─── Material supplied ───

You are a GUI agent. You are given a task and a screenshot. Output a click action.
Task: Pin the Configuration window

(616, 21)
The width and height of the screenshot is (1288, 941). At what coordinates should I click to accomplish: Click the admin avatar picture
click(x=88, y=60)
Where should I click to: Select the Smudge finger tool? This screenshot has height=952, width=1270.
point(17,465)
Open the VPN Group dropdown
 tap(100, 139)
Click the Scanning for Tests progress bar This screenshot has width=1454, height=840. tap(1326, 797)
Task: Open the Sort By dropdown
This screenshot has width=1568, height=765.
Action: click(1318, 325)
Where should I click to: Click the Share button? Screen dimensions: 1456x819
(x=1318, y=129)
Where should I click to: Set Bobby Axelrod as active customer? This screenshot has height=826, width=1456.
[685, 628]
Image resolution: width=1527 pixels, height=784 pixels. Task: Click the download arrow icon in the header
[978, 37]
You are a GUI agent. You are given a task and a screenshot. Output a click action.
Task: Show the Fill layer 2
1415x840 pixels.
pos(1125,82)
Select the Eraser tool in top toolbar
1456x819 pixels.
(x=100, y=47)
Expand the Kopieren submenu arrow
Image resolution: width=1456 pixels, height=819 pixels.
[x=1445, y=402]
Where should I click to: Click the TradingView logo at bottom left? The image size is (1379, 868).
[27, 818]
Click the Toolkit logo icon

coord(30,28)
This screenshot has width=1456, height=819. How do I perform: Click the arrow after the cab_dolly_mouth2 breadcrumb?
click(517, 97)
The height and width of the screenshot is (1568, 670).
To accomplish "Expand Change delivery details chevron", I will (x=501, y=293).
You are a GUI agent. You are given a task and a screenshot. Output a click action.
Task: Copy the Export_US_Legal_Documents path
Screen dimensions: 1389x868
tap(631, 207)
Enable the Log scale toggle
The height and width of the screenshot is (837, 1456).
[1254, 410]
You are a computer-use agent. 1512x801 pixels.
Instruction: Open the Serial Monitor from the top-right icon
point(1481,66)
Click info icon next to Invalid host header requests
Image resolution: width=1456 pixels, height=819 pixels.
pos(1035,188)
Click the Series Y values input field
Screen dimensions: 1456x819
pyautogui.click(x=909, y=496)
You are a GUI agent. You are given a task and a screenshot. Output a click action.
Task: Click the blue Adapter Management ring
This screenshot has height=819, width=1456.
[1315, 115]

───

What is being asked — The answer must be the same records, repeated exactly and in full.

Output for this exercise —
You are a GUI agent. You are given a task and a screenshot. Output a click action.
Task: Pin the Configuration window

(616, 21)
The width and height of the screenshot is (1288, 941). At what coordinates should I click to accomplish: Click the admin avatar picture
click(x=88, y=60)
Where should I click to: Select the Smudge finger tool? This screenshot has height=952, width=1270.
point(17,465)
Open the VPN Group dropdown
 tap(100, 139)
Click the Scanning for Tests progress bar This screenshot has width=1454, height=840. tap(1326, 797)
Task: Open the Sort By dropdown
This screenshot has width=1568, height=765.
Action: click(1318, 325)
Where should I click to: Click the Share button? Screen dimensions: 1456x819
(x=1318, y=129)
Where should I click to: Set Bobby Axelrod as active customer? This screenshot has height=826, width=1456.
[685, 628]
Image resolution: width=1527 pixels, height=784 pixels. Task: Click the download arrow icon in the header
[978, 37]
You are a GUI agent. You are given a task and a screenshot. Output a click action.
Task: Show the Fill layer 2
1415x840 pixels.
pos(1125,82)
Select the Eraser tool in top toolbar
1456x819 pixels.
(x=100, y=47)
Expand the Kopieren submenu arrow
Image resolution: width=1456 pixels, height=819 pixels.
[x=1445, y=402]
Where should I click to: Click the TradingView logo at bottom left? The image size is (1379, 868).
[27, 818]
Click the Toolkit logo icon

coord(30,28)
This screenshot has width=1456, height=819. How do I perform: Click the arrow after the cab_dolly_mouth2 breadcrumb?
click(517, 97)
The height and width of the screenshot is (1568, 670).
To accomplish "Expand Change delivery details chevron", I will (x=501, y=293).
You are a GUI agent. You are given a task and a screenshot. Output a click action.
Task: Copy the Export_US_Legal_Documents path
Screen dimensions: 1389x868
tap(631, 207)
Enable the Log scale toggle
The height and width of the screenshot is (837, 1456).
[1254, 410]
You are a computer-use agent. 1512x801 pixels.
Instruction: Open the Serial Monitor from the top-right icon
point(1481,66)
Click info icon next to Invalid host header requests
Image resolution: width=1456 pixels, height=819 pixels.
pos(1035,188)
Click the Series Y values input field
Screen dimensions: 1456x819
pyautogui.click(x=909, y=496)
You are a GUI agent. You are given a task and a screenshot. Output a click action.
Task: Click the blue Adapter Management ring
This screenshot has height=819, width=1456.
[1315, 115]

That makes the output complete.